Task instructions: Find every line in the rows below that contains the string "page", and copy each of those lines. Matching is case-sensitive.

Data for this task:

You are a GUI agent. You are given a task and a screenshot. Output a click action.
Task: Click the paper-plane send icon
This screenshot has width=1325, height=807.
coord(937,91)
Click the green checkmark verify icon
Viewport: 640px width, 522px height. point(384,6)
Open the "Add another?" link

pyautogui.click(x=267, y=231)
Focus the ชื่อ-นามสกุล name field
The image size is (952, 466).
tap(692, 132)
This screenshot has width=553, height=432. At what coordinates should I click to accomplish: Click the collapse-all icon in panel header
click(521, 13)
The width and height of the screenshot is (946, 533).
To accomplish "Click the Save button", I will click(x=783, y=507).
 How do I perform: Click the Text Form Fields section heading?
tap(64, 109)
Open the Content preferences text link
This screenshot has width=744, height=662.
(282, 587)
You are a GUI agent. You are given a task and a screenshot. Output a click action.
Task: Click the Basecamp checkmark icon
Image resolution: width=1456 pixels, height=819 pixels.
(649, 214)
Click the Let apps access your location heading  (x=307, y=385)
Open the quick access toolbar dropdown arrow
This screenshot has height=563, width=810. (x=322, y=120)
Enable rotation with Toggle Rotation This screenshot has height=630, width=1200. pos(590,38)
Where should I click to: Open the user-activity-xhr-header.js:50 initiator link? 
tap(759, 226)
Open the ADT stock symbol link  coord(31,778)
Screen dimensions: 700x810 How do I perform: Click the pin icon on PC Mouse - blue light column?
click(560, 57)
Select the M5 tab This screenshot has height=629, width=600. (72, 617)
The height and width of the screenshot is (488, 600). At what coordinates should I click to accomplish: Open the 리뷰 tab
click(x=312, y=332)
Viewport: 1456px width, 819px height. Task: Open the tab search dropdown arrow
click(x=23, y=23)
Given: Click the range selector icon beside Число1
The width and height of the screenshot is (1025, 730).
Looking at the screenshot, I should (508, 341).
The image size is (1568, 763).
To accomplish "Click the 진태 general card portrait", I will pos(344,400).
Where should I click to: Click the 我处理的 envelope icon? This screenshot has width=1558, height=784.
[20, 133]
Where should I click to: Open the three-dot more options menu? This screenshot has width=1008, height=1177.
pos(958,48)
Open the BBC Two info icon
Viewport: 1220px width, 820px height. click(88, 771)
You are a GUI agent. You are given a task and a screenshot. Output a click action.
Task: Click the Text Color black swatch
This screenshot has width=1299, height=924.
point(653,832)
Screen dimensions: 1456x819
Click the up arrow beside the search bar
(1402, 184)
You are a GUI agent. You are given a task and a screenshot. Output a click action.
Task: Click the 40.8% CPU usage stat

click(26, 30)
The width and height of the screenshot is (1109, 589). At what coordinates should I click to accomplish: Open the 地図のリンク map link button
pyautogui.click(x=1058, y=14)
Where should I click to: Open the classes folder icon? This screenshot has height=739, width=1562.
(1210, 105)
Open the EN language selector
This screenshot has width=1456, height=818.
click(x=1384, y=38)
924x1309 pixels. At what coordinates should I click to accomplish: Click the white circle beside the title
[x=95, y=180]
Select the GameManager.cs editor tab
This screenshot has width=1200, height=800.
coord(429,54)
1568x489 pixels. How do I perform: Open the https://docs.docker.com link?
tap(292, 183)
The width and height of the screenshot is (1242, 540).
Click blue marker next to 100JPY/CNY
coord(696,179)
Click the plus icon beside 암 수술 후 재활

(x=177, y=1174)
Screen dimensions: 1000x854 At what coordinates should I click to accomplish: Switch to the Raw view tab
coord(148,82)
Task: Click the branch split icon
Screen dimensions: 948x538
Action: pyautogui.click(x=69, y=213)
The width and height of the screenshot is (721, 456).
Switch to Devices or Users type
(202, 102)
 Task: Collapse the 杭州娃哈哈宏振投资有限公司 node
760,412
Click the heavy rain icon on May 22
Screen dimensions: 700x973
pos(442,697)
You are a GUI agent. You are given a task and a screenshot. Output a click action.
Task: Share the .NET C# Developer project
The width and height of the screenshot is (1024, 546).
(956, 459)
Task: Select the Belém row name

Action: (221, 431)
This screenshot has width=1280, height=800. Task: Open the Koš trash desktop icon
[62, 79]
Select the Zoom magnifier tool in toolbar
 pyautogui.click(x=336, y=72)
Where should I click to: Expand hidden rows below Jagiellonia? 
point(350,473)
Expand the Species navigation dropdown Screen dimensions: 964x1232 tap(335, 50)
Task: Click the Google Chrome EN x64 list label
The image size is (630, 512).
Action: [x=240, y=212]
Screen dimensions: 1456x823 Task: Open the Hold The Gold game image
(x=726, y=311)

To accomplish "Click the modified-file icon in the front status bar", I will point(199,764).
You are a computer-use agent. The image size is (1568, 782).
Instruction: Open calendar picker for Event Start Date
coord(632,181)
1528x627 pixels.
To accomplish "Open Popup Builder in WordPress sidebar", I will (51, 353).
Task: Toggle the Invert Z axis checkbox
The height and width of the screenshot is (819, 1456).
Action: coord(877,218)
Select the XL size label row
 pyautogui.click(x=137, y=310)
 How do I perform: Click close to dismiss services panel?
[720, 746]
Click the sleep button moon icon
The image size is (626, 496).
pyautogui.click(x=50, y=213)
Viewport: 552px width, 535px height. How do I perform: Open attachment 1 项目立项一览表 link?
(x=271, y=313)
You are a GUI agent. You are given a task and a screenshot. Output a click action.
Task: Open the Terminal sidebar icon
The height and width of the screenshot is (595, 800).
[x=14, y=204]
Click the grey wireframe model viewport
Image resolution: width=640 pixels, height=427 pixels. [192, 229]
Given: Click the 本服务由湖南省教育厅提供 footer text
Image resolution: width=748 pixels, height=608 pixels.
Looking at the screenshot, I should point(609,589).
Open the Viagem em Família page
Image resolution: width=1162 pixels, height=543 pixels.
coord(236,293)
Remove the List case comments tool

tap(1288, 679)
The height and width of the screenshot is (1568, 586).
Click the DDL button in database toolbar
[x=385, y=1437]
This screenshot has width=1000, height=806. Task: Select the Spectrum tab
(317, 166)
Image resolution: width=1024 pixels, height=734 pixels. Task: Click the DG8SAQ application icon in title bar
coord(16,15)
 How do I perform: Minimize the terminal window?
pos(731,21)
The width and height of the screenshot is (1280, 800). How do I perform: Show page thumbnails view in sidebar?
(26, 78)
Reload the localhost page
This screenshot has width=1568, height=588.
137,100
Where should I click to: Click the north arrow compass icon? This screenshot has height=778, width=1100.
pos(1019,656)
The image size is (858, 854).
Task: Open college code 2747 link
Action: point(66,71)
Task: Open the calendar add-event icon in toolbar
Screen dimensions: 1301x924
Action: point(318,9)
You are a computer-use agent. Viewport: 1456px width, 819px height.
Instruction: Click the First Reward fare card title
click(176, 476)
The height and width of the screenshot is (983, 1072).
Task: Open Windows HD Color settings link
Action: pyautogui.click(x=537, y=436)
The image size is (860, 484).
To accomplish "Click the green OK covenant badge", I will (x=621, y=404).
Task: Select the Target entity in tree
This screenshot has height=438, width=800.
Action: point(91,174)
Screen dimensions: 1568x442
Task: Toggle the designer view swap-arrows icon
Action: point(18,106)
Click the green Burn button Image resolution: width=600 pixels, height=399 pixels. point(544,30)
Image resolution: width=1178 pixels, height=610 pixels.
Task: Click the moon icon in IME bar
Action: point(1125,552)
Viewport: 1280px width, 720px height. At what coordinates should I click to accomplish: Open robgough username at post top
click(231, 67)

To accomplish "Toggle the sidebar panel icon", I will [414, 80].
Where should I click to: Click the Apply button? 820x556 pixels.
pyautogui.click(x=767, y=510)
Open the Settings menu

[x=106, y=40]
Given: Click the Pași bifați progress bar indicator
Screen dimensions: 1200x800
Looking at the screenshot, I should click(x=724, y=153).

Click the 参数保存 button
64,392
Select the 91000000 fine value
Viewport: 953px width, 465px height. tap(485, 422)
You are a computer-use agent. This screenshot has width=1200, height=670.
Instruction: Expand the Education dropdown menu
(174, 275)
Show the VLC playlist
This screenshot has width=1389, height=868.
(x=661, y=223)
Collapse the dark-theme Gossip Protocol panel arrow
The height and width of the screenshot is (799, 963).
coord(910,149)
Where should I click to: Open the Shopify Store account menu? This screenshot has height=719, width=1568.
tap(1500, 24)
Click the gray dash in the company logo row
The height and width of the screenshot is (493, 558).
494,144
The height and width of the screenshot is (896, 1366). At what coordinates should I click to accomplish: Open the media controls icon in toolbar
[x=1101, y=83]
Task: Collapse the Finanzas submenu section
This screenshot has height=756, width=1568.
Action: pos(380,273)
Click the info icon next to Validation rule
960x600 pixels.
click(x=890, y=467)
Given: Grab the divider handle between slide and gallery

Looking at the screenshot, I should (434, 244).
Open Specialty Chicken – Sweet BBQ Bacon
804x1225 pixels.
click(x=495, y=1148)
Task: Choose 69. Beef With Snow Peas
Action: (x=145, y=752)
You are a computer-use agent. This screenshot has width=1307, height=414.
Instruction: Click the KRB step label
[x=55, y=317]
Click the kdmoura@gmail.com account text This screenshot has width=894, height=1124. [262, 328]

Worked answer:
Open the Viagem em Família page
The width and height of the screenshot is (1280, 800). How do I perform: Show page thumbnails view in sidebar?
Reload the localhost page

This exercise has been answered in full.